### Extracted data
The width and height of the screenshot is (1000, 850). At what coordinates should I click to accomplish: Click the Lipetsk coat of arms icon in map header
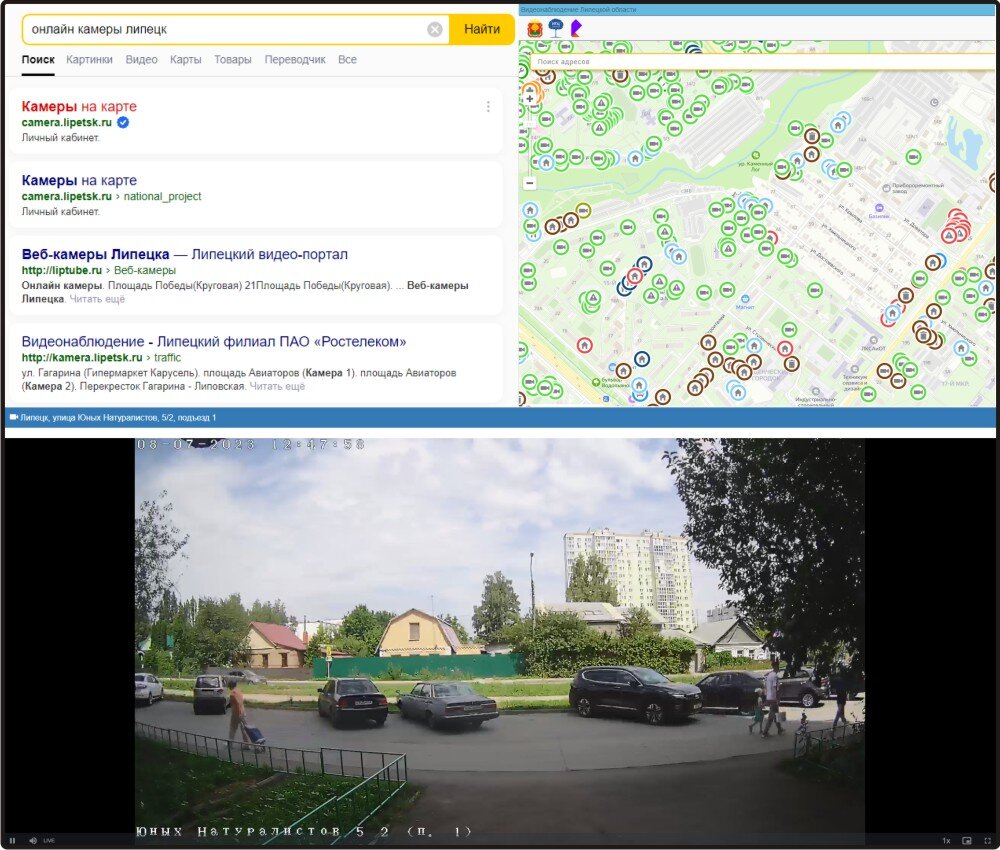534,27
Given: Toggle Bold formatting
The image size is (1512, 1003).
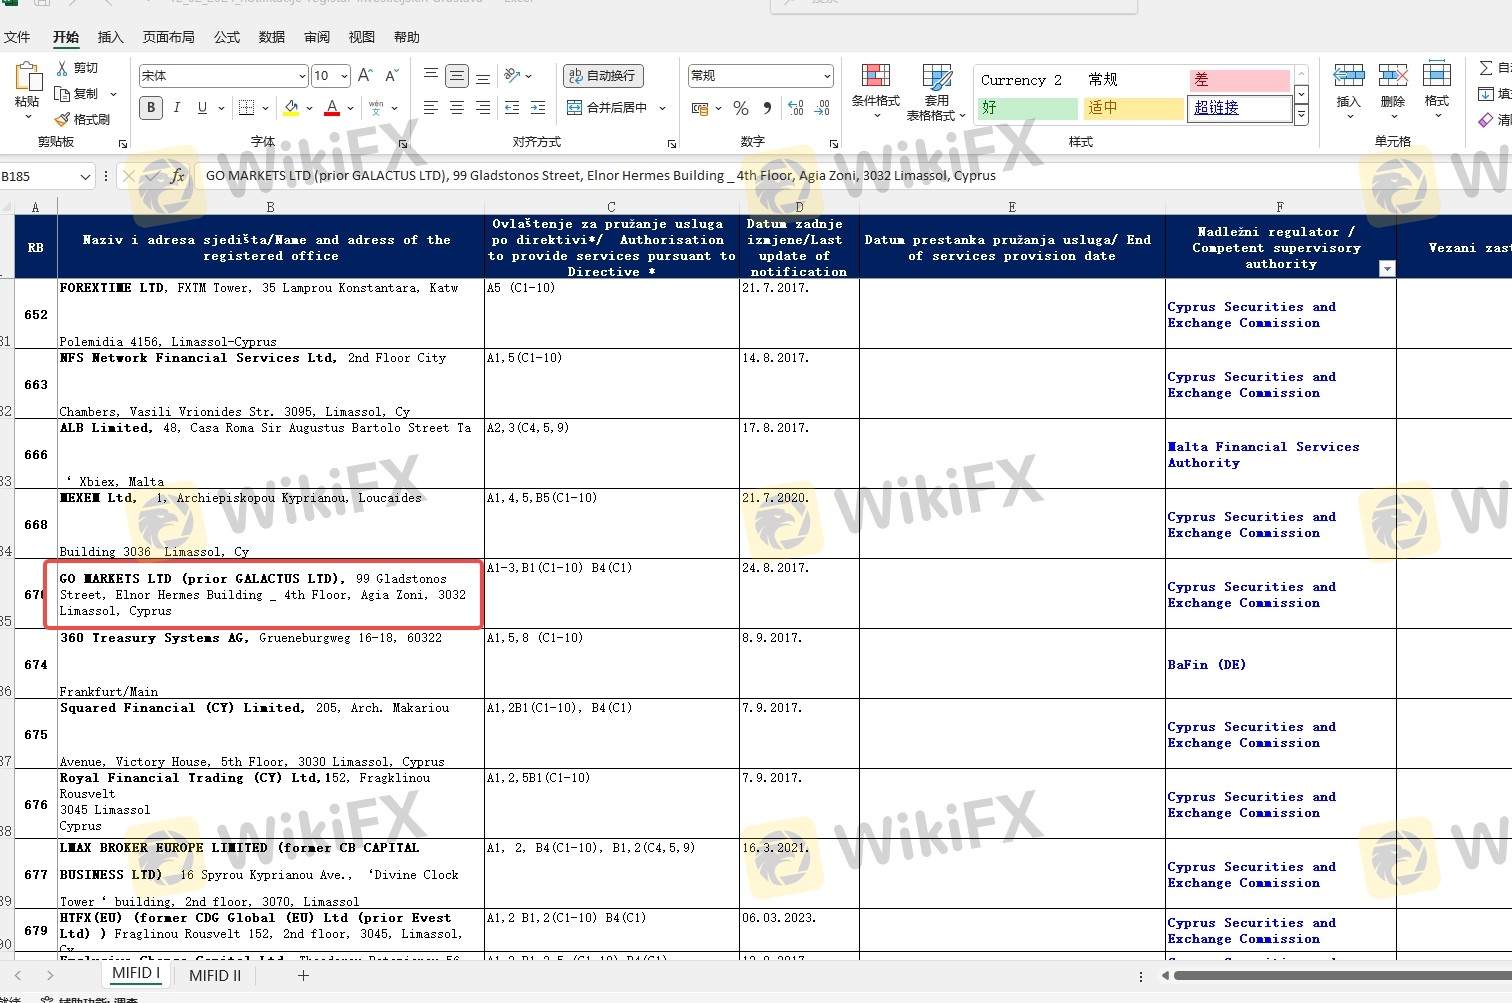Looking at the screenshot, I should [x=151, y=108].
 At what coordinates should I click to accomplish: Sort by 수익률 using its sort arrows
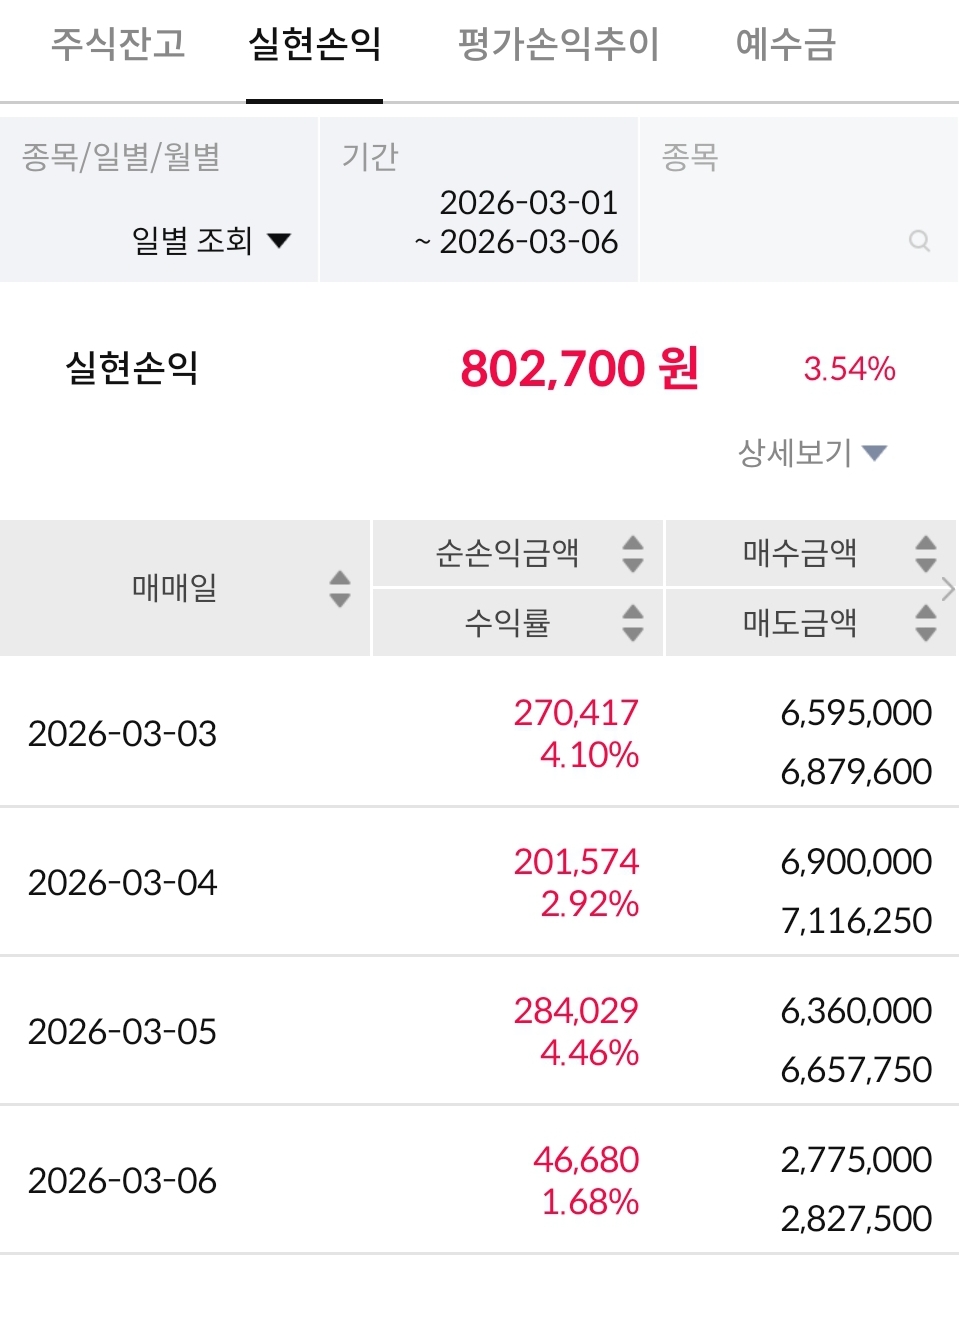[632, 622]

### Instruction
Reproduce the data from the line with "At what coordinates should I click to accomplish: Sort" through the end, swapping "sort arrows" for "sort icons" and leaving everything else unchanged. Omit the pictures.

### Answer in full
 At what coordinates should I click to accomplish: Sort by 수익률 using its sort icons
[632, 622]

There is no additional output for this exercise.